Am 9/11-Jahrestag Taliban hissen Flagge am Präsidentenpalast in Kabul

Kabul · Während die USA an die Terroranschläge vom 11. September 2001 erinnern, signalisieren die Taliban, dass sie Kabul wieder unter Kontrolle haben. Über dem Präsidentenpalast weht ihre Flagge, verschleierte Frauen werben für die Islamisten.

 Vor der amerikanischen Botschaft in Kabul ist die Flagge der Taliban an die Wand gezeichnet worden.

Vor der amerikanischen Botschaft in Kabul ist die Flagge der Taliban an die Wand gezeichnet worden.

Foto: AP/Bernat Armangue

Der 11. September 2001 war der Tag, der die letzte Herrschaft der Taliban in Afghanistan besiegelte. Keine drei Monate später waren die militanten Islamisten, die den Anschlagsplanern von damals Unterschlupf gewährt hatten, nicht nur aus Kabul, sondern auch aus ihrer letzten Bastion in Kandahar vertrieben. Jetzt, auf den Tag genau 20 Jahre später, hissen sie wieder ihre weiße Flagge mit einem Vers aus dem Koran über dem Präsidentenpalast.

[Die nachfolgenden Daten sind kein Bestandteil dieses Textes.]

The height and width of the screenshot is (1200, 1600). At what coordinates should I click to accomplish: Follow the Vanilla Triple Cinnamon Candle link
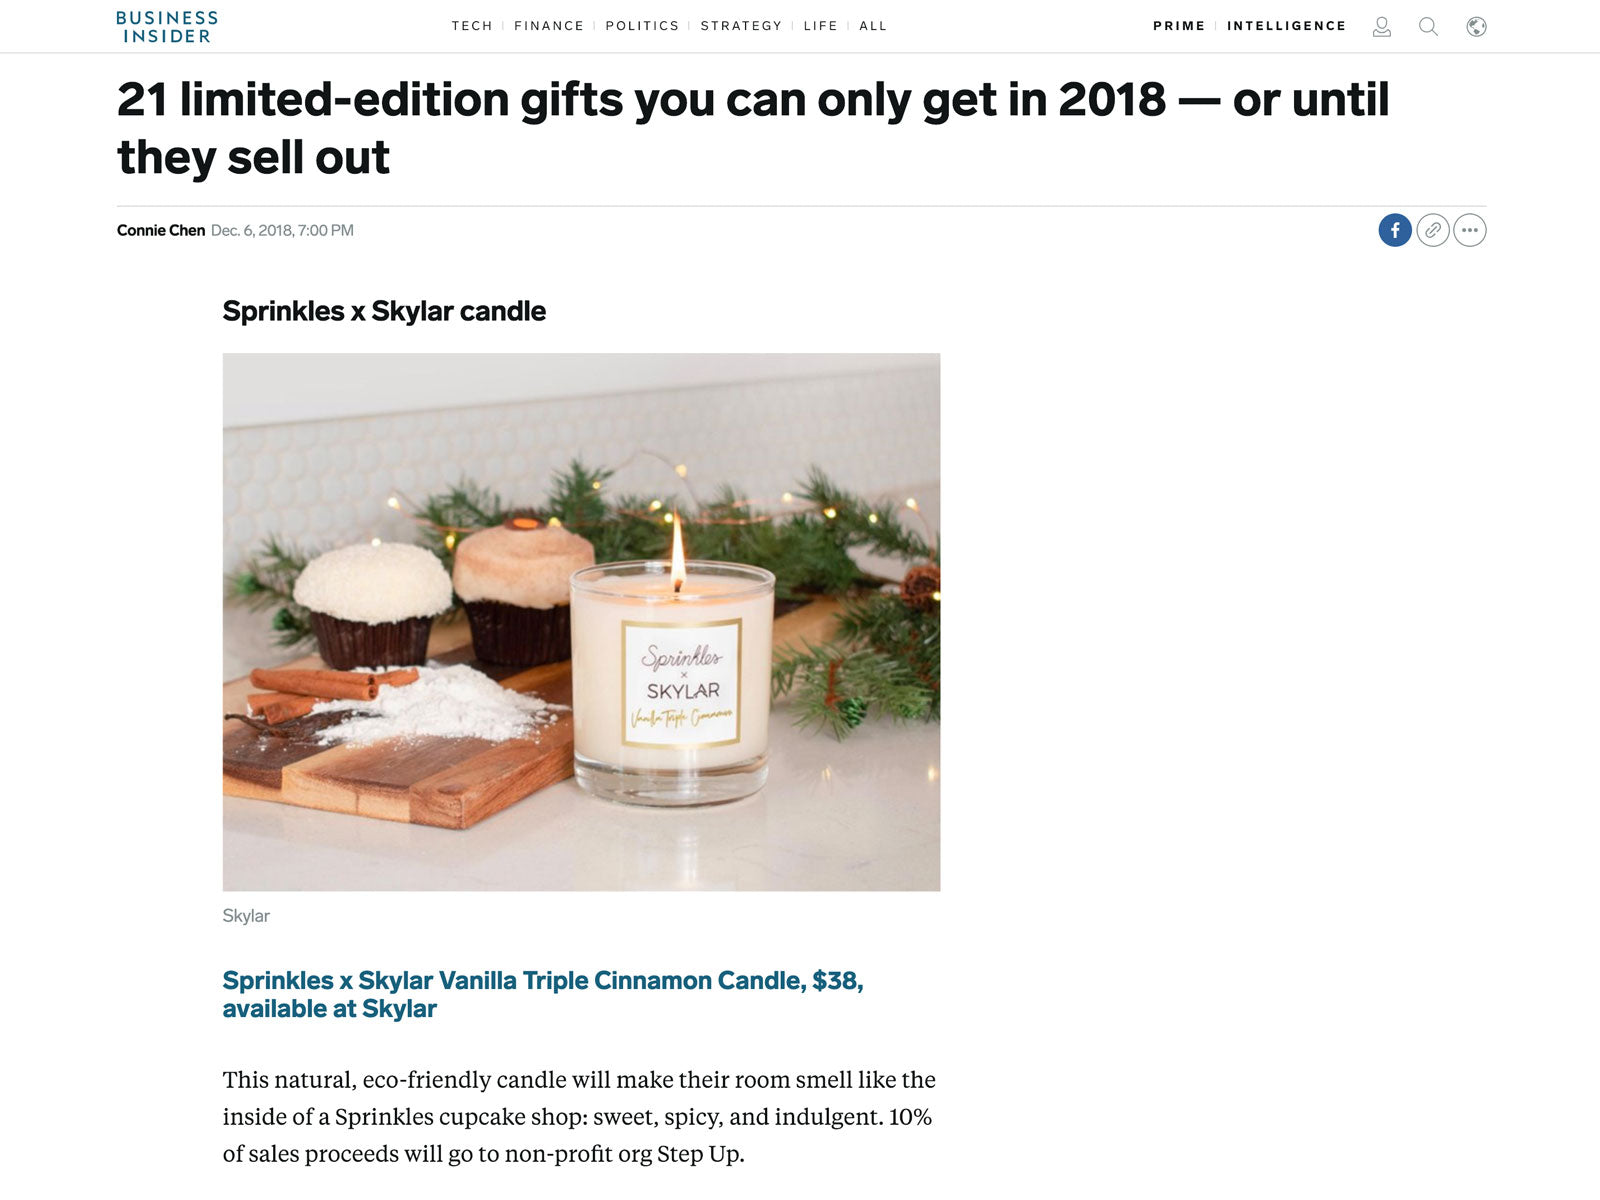(543, 994)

Mit dem Hissen der Flagge just am 20. Jahrestag der Anschläge habe die Arbeit der Übergangsregierung offiziell begonnen, sagt der Multimedia-Chef der Kulturkommission der Taliban, Ahmadullah Muttaki. Es sei eine kleine Zeremonie ohne viel Pomp gewesen, die Aufgabe habe der neue Ministerpräsident Mullah Mohammed Hassan Achund persönlich übernommen. Die Bekanntgabe der neuen, nur aus Männern bestehenden Regierung am Dienstag hatte vorerst Hoffnungen begraben, die Taliban könnten andere Kräfte und gar Frauen einschließen.

Als vor 20 Jahren die Nachricht von den Anschlägen in Kabul die Runde machte, passierte das durch knisternde Radios und zwischen dunklen Straßen. Fernsehen war von den Taliban damals verboten, Strom gab es ohnehin kaum. Damals lebten in Kabul knapp eine Million Menschen, heute sind es mehr als fünf Millionen.

Auch sonst hat sich einiges geändert. An jeder verstopften Straßenecke Kabuls wird deutlich, dass kaum noch etwas ist wie vor 20 Jahren. Bei der ersten Taliban-Herrschaft von 1996 bis 2001 waren etwa auch Friseure verboten, jetzt sitzen dort die Taliban-Kämpfer in den Stühlen der Salons, auch wenn sie ihre Bärte unangetastet lassen, wie es ihr Glaube vorschreibt.

Für viele Frauen ist allerdings schon wenige Wochen nach der Rückeroberung Afghanistans durch die Taliban klar, dass ihre hart erkämpften Rechte wohl wieder verloren geben müssen. Marsia Hamidi zum Beispiel ist Taekwondo-Kämpferin und hoffte, Staatsmeisterin zu werden. Diese Träume hätten sich jetzt zerschlagen, sagt sie der Nachrichtenagentur AP. Sie sei eine jener Frauen gewesen, deren Proteste die Taliban mit harter Hand niedergeschlagen hätten. Leider sei von den afghanischen Männern wenig Hilfe zu erwarten. „Die meisten Männer in Afghanistan sind einer Meinung mit den Taliban, was Frauen und die Regeln gegen sie angeht.“

Die Islamisten organisierten am Samstag sogar einen eigenen Frauenmarsch. Mehrere Dutzend komplett verschleierte Frauen füllten einen Hörsaal der Universität von Kabul, in Reden wurde der Sieg der Taliban über den Westen gefeiert. Kurz marschierten die Frauen auch auf dem Gelände der Hochschule herum und hielten Transparente hoch mit Parolen wie „Die Frauen, die weg sind, repräsentieren uns nicht“. Sie bezogen sich dabei auf die Tausenden Afghaninnen, die nach der Machtübernahme der Taliban das Land verließen.

Außerhalb des Gebäudes sagte der Direktor der Taliban für höhere Bildung, Maulwi Mohammed Daud Hakkani, der 11. September 2001 sei für ihn jene Tag gewesen, an dem die Welt mit der Propaganda gegen die Taliban begonnen habe. „Sie haben uns Terroristen genannt und uns beschuldigt“, für die Anschläge verantwortlich gewesen zu sein.